WORK ORDER - Return all of the data exactly as given.

PROVIDED MATERIAL -

○ ○ ○ ○ ○

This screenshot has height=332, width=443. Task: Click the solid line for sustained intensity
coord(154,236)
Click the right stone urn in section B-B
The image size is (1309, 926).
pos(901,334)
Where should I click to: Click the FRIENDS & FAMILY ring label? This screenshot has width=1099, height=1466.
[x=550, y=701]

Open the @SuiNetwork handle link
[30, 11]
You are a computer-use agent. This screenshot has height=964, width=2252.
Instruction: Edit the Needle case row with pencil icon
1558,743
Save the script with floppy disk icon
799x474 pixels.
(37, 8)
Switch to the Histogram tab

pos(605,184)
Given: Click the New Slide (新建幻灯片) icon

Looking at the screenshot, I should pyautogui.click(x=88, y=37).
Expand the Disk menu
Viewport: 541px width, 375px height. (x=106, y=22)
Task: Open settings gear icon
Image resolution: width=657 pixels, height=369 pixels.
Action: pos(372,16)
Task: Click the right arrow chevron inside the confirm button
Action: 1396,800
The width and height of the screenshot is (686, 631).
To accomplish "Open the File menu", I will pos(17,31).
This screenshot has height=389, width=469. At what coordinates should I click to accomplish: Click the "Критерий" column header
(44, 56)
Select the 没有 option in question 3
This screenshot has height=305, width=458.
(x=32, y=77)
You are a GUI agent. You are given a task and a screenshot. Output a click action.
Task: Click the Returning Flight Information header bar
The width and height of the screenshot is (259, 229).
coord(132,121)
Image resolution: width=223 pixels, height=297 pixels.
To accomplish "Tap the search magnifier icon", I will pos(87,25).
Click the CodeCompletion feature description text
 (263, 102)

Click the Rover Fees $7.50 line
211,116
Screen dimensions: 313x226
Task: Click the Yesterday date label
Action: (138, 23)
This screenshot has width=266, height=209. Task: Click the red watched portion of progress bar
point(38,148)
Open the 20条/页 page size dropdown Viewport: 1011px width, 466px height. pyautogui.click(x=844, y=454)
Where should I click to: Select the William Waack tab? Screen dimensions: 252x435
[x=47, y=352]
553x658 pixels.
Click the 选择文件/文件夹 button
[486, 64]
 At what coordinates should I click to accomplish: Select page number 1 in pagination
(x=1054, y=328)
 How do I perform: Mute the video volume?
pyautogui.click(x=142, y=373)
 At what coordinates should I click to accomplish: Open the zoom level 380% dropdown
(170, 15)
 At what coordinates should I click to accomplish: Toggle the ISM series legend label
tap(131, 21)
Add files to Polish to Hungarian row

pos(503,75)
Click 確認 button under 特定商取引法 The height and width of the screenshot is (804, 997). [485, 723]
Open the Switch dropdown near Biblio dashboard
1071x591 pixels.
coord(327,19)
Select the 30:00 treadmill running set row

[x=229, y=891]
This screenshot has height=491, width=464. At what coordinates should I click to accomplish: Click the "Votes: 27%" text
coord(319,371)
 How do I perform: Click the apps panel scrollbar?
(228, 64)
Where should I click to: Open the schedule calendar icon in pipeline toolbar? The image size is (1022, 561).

○ ○ ○ ○ ○

RESULT OF THE TASK -
This screenshot has height=332, width=443. Task: Click the solid line for sustained intensity
coord(154,236)
Click the right stone urn in section B-B
The image size is (1309, 926).
pos(901,334)
Where should I click to: Click the FRIENDS & FAMILY ring label? This screenshot has width=1099, height=1466.
[x=550, y=701]

Open the @SuiNetwork handle link
[30, 11]
You are a computer-use agent. This screenshot has height=964, width=2252.
Instruction: Edit the Needle case row with pencil icon
1558,743
Save the script with floppy disk icon
799x474 pixels.
(37, 8)
Switch to the Histogram tab

pos(605,184)
Given: Click the New Slide (新建幻灯片) icon

Looking at the screenshot, I should pyautogui.click(x=88, y=37).
Expand the Disk menu
Viewport: 541px width, 375px height. (x=106, y=22)
Task: Open settings gear icon
Image resolution: width=657 pixels, height=369 pixels.
Action: pos(372,16)
Task: Click the right arrow chevron inside the confirm button
Action: 1396,800
The width and height of the screenshot is (686, 631).
To accomplish "Open the File menu", I will pos(17,31).
This screenshot has height=389, width=469. At what coordinates should I click to accomplish: Click the "Критерий" column header
(44, 56)
Select the 没有 option in question 3
This screenshot has height=305, width=458.
(x=32, y=77)
You are a GUI agent. You are given a task and a screenshot. Output a click action.
Task: Click the Returning Flight Information header bar
The width and height of the screenshot is (259, 229).
coord(132,121)
Image resolution: width=223 pixels, height=297 pixels.
To accomplish "Tap the search magnifier icon", I will pos(87,25).
Click the CodeCompletion feature description text
 (263, 102)

Click the Rover Fees $7.50 line
211,116
Screen dimensions: 313x226
Task: Click the Yesterday date label
Action: (138, 23)
This screenshot has width=266, height=209. Task: Click the red watched portion of progress bar
point(38,148)
Open the 20条/页 page size dropdown Viewport: 1011px width, 466px height. pyautogui.click(x=844, y=454)
Where should I click to: Select the William Waack tab? Screen dimensions: 252x435
[x=47, y=352]
553x658 pixels.
Click the 选择文件/文件夹 button
[486, 64]
 At what coordinates should I click to accomplish: Select page number 1 in pagination
(x=1054, y=328)
 How do I perform: Mute the video volume?
pyautogui.click(x=142, y=373)
 At what coordinates should I click to accomplish: Open the zoom level 380% dropdown
(170, 15)
 At what coordinates should I click to accomplish: Toggle the ISM series legend label
tap(131, 21)
Add files to Polish to Hungarian row

pos(503,75)
Click 確認 button under 特定商取引法 The height and width of the screenshot is (804, 997). [485, 723]
Open the Switch dropdown near Biblio dashboard
1071x591 pixels.
coord(327,19)
Select the 30:00 treadmill running set row

[x=229, y=891]
This screenshot has height=491, width=464. At what coordinates should I click to accomplish: Click the "Votes: 27%" text
coord(319,371)
 How do I perform: Click the apps panel scrollbar?
(228, 64)
Where should I click to: Open the schedule calendar icon in pipeline toolbar? The image size is (1022, 561).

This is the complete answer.